Find the largest eigenvalue of the following matrix
$$\begin{bmatrix}
1 & 4 & 16\\
4 & 16 & 1\\
16 & 1 & 4
\end{bmatrix}$$
This matrix is symmetric and, thus, the eigenvalues are real. I solved for the possible eigenvalues and, fortunately, I found that the answer is $21$.
My approach:
The determinant on simplification leads to the following third degree polynomial.
$$\begin{vmatrix}
1-\lambda & 4 &16\\
4 &16-\lambda&1\\
16&1&4-\lambda
\end{vmatrix}
= \lambda^3-21\lambda^2-189\lambda+3969.$$
At a first glance seen how many people find the roots of this polynomial with pen and paper using elementary algebra. I managed to find the roots and they are $21$, $\sqrt{189}$, and $-\sqrt{189}$ and the largest value is $21$.
Now the problem is that my professor stared at this matrix for a few seconds and said that the largest eigenvalue is $21$. Obviously, he hadn't gone through all these steps to find that answer. So what enabled him answer this in a few seconds? Please don't say that he already knew the answer.

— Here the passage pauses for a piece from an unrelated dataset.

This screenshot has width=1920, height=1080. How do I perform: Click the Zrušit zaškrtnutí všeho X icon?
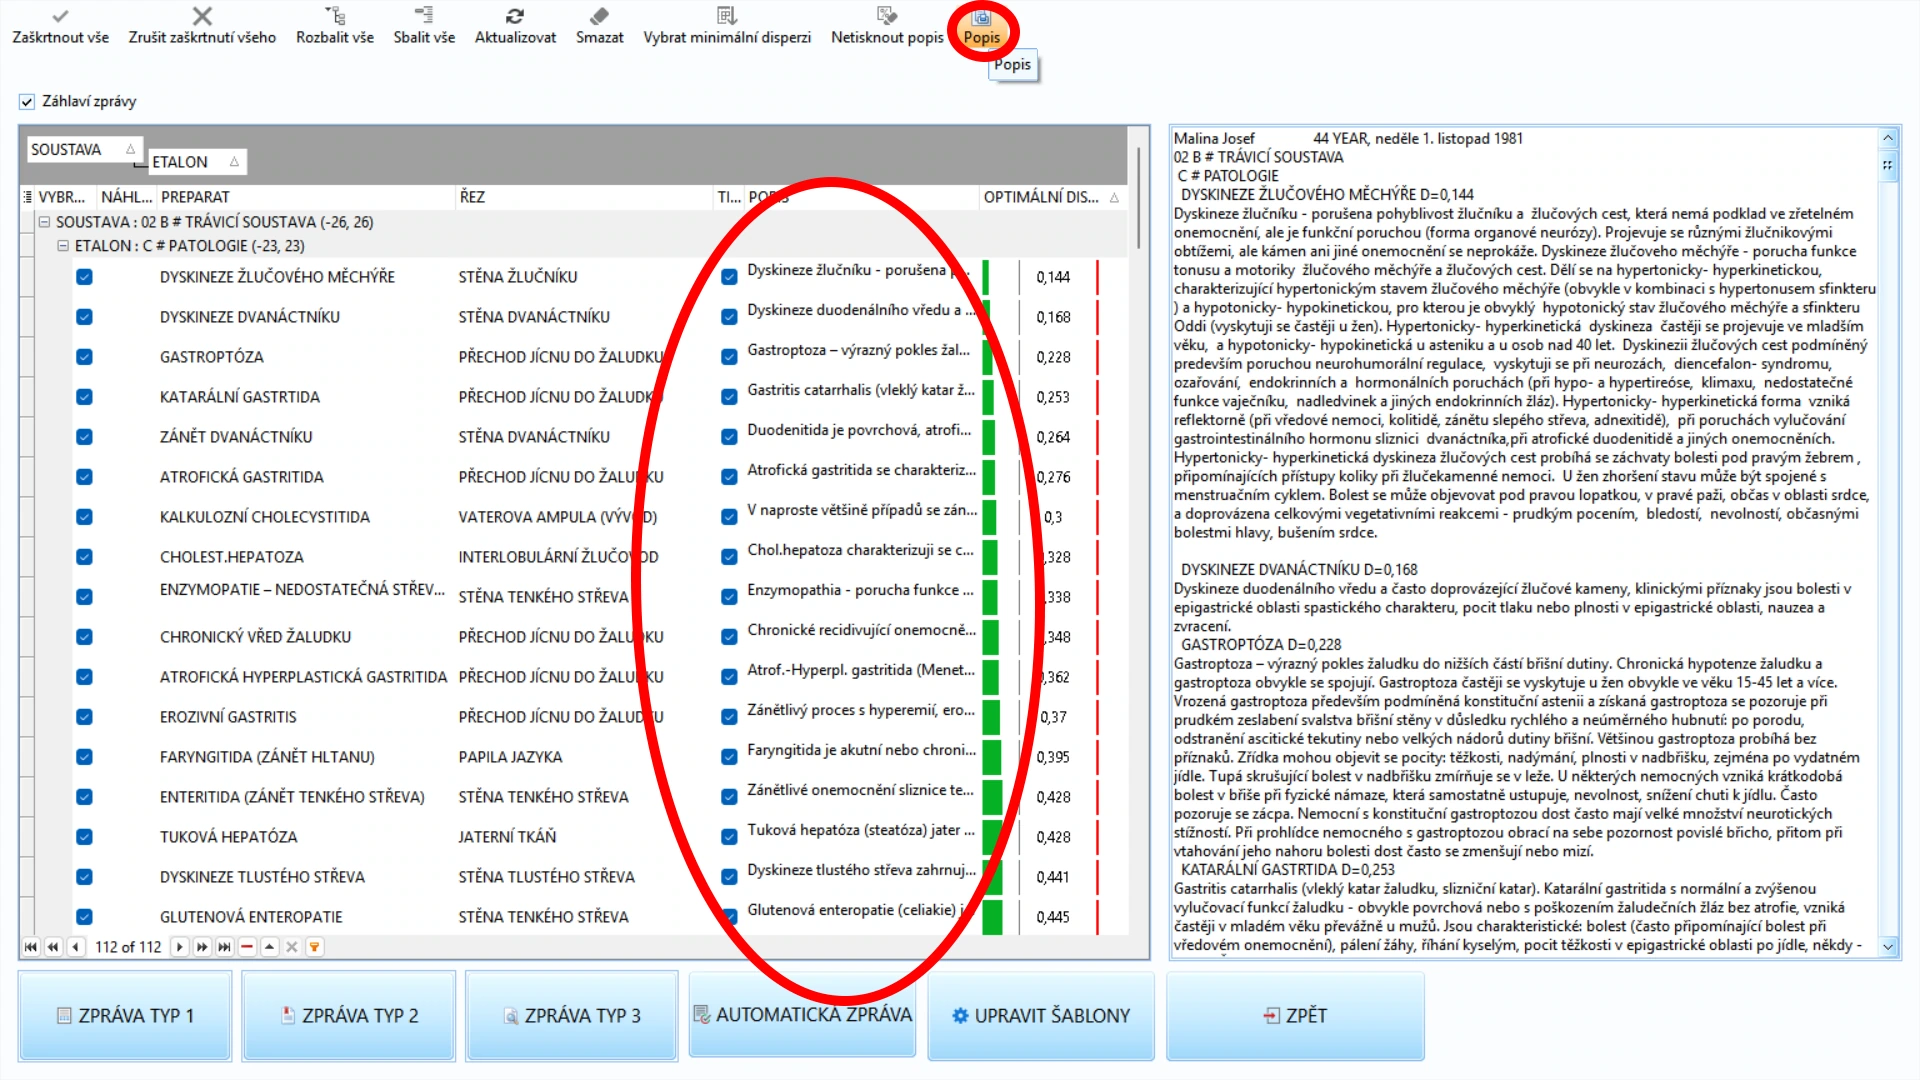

Is there any easy way to find the answer in a few seconds? What property of this matrix makes it easy to compute that answer?
Thanks in advance.
Best Answer
Requested by @Federico Poloni:
Let $A$ be a matrix with positive entries, then from the Perron-Frobenius theorem it follows that the dominant eigenvalue (i.e. the largest one) is bounded between the lowest sum of a row and the biggest sum of a row. Since in this case both are equal to $21$, so must the eigenvalue.
In short: since the matrix has positive entries and all rows sum to $21$, the largest eigenvalue must be $21$ too.